▸ **YOUR GOAL**:
Among the records below, one line contains "Click the search magnifier icon"; copy that line and all that follow it, exactly as written.

═══ THE INPUT

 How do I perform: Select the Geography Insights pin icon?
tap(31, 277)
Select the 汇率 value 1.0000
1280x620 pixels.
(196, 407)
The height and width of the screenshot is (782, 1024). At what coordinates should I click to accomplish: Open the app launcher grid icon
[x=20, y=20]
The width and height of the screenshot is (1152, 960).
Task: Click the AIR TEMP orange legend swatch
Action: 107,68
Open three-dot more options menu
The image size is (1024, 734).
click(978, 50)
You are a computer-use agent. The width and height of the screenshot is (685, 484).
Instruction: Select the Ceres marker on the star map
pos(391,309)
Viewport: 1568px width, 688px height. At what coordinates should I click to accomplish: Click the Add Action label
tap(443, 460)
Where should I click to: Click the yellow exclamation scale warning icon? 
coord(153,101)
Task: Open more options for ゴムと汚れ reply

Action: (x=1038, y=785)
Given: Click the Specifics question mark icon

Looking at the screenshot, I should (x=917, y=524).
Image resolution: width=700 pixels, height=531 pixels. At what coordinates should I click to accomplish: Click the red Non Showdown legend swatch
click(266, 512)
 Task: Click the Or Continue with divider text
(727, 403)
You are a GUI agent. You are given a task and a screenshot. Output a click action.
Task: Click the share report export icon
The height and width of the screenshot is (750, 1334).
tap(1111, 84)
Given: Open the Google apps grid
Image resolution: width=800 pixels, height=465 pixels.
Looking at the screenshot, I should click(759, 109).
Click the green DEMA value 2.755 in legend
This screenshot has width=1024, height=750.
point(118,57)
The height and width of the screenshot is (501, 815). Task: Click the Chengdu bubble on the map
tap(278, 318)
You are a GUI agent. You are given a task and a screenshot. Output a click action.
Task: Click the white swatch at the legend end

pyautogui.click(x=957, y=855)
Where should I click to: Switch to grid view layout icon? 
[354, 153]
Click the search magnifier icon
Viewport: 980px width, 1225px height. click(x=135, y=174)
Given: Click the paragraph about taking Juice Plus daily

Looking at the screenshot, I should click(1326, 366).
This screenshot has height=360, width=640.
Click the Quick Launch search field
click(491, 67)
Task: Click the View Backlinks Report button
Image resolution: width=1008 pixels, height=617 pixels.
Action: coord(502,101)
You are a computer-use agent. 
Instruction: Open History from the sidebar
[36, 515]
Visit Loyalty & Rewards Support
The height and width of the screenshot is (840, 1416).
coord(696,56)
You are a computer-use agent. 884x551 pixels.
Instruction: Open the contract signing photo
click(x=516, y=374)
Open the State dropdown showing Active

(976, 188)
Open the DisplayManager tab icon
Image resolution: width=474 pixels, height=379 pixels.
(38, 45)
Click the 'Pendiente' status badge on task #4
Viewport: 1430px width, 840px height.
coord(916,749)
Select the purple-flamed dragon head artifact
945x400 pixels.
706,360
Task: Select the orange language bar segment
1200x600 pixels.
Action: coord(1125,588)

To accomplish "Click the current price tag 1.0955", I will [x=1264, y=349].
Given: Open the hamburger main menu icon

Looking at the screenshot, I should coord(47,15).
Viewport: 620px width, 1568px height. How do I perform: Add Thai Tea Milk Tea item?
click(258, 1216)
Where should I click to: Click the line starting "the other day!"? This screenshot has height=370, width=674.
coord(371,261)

══════

▸ **OUTPUT FOR THIS TASK**:
Click the search magnifier icon
Viewport: 980px width, 1225px height. click(x=135, y=174)
Given: Click the paragraph about taking Juice Plus daily

Looking at the screenshot, I should click(1326, 366).
This screenshot has height=360, width=640.
Click the Quick Launch search field
click(491, 67)
Task: Click the View Backlinks Report button
Image resolution: width=1008 pixels, height=617 pixels.
Action: coord(502,101)
You are a computer-use agent. 
Instruction: Open History from the sidebar
[36, 515]
Visit Loyalty & Rewards Support
The height and width of the screenshot is (840, 1416).
coord(696,56)
You are a computer-use agent. 884x551 pixels.
Instruction: Open the contract signing photo
click(x=516, y=374)
Open the State dropdown showing Active

(976, 188)
Open the DisplayManager tab icon
Image resolution: width=474 pixels, height=379 pixels.
(38, 45)
Click the 'Pendiente' status badge on task #4
Viewport: 1430px width, 840px height.
coord(916,749)
Select the purple-flamed dragon head artifact
945x400 pixels.
706,360
Task: Select the orange language bar segment
1200x600 pixels.
Action: coord(1125,588)

To accomplish "Click the current price tag 1.0955", I will [x=1264, y=349].
Given: Open the hamburger main menu icon

Looking at the screenshot, I should coord(47,15).
Viewport: 620px width, 1568px height. How do I perform: Add Thai Tea Milk Tea item?
click(258, 1216)
Where should I click to: Click the line starting "the other day!"? This screenshot has height=370, width=674.
coord(371,261)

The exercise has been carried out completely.